▶ [TRAVAIL À FAIRE]:
• 1. Dans l'extrait du document, sur quelle période s'étendent les constatations rapportées ?
• 2. Réécrivez le passage de l'extrait du document allant de « Loin de moi » jusqu'à « rythme qu’on souhaite. », en remplaçant « loisir » par « passe-temps ».
• 3. Indiquez si chacune des affirmations suivantes est conforme à l'extrait du document. (a) Il est jugé anormal que l'écriture passe au dernier plan pendant les périodes difficiles. (b) Écrire comme un simple loisir y est présenté comme légitime. (c) L'effondrement des statistiques y est qualifié de patent.

▶ [EXTRAIT DU DOCUMENT]:
Auguste lectorat, je ne suis pas très fier de toi.
Examinons les statistiques de mon humble demeure :
Même en admettant que le premier article ait simplement suscité la curiosité et/ou que la série ait été prise en retard, l’effondrement est patent. (pending. pardon.) Ce que j’ai constaté au fil de ces deux mois d’été.
Loin de moi l’idée de faire la morale – ni de faire les gros yeux – mais je la/les ferai au prochain jeune auteur qui osera proférer ces mots honnis : « j’ai plein de projets, je veux écrire sérieusement, mais j’ai pas le temps. » (« Ma vie est trop compliquée. »)
On traverse parfois des périodes difficiles où l’on entre en mode survie et où l’écriture, franchement, devient la dernière roue du carrosse. Normal. On peut aussi vouloir écrire comme un simple loisir, tourner des idées dans sa tête, et s’y mettre une fois de temps en temps sans perspective de long terme. Rien de plus légitime et l’on adopte alors le rythme qu’on souhaite.

▶ [MATÉRIEL FOURNI]:
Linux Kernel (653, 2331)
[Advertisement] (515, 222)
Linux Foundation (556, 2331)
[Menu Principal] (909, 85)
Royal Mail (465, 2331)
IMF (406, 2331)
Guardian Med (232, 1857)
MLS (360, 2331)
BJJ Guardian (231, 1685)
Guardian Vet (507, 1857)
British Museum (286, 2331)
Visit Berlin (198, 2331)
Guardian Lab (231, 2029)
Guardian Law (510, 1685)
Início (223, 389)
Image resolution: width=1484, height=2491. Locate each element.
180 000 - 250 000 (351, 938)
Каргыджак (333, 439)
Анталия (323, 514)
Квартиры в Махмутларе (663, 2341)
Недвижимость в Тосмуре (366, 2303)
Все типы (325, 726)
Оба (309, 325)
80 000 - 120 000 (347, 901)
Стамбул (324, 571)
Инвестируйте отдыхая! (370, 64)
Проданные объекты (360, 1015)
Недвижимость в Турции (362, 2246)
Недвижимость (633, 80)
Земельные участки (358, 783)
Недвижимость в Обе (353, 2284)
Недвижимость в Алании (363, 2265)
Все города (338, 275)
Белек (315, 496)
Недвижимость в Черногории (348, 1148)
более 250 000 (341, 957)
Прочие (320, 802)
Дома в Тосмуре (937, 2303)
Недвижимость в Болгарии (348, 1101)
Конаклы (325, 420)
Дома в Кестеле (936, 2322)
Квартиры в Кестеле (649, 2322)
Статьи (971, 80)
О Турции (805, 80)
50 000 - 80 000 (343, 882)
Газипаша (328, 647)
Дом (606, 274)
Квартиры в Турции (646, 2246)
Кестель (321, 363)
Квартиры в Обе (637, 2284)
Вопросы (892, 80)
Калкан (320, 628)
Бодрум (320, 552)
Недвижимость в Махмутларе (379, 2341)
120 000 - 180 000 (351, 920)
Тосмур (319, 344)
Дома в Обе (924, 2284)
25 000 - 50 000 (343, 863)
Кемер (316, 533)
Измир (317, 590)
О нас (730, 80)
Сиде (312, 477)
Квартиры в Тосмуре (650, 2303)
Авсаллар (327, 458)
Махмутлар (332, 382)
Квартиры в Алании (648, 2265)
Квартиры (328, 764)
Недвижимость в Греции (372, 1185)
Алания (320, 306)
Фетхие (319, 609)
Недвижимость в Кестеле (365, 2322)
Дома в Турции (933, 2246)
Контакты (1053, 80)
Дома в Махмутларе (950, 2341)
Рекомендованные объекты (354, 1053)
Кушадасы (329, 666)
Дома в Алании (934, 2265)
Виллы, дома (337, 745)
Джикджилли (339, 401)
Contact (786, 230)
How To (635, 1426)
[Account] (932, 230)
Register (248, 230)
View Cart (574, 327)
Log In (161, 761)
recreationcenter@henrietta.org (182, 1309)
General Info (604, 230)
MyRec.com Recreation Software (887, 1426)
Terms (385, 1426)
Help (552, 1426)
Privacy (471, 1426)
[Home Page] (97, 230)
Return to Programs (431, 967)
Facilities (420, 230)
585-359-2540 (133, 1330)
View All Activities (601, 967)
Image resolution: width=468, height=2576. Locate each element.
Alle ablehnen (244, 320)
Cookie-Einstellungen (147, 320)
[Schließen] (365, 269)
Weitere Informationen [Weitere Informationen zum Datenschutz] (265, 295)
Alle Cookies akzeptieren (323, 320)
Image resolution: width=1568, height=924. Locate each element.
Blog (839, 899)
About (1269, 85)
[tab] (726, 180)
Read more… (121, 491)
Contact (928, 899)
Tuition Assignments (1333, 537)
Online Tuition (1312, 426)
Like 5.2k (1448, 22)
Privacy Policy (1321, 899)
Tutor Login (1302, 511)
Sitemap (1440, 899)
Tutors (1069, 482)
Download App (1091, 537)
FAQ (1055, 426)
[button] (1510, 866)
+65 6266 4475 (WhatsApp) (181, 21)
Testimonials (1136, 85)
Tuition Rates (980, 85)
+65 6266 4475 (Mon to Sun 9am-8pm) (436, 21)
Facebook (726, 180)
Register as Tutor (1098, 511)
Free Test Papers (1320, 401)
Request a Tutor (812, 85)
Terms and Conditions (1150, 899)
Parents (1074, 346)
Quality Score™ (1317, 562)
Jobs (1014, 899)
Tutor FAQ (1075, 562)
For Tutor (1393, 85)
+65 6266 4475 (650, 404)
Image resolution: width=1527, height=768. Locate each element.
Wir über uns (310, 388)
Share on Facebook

▶ [RÉSULTATS DE L'EXERCICE]:
• 1. Sur deux mois d'été.

• 2.
Loin de moi l’idée de faire la morale – ni de faire les gros yeux – mais je la/les ferai au prochain jeune auteur qui osera proférer ces mots honnis : « j’ai plein de projets, je veux écrire sérieusement, mais j’ai pas le temps. » (« Ma vie est trop compliquée. »)
On traverse parfois des périodes difficiles où l’on entre en mode survie et où l’écriture, franchement, devient la dernière roue du carrosse. Normal. On peut aussi vouloir écrire comme un simple passe-temps, tourner des idées dans sa tête, et s’y mettre une fois de temps en temps sans perspective de long terme. Rien de plus légitime et l’on adopte alors le rythme qu’on souhaite.

• 3.
(a) Non : « Normal. »
(b) Oui : « Rien de plus légitime »
(c) Oui : « l’effondrement est patent »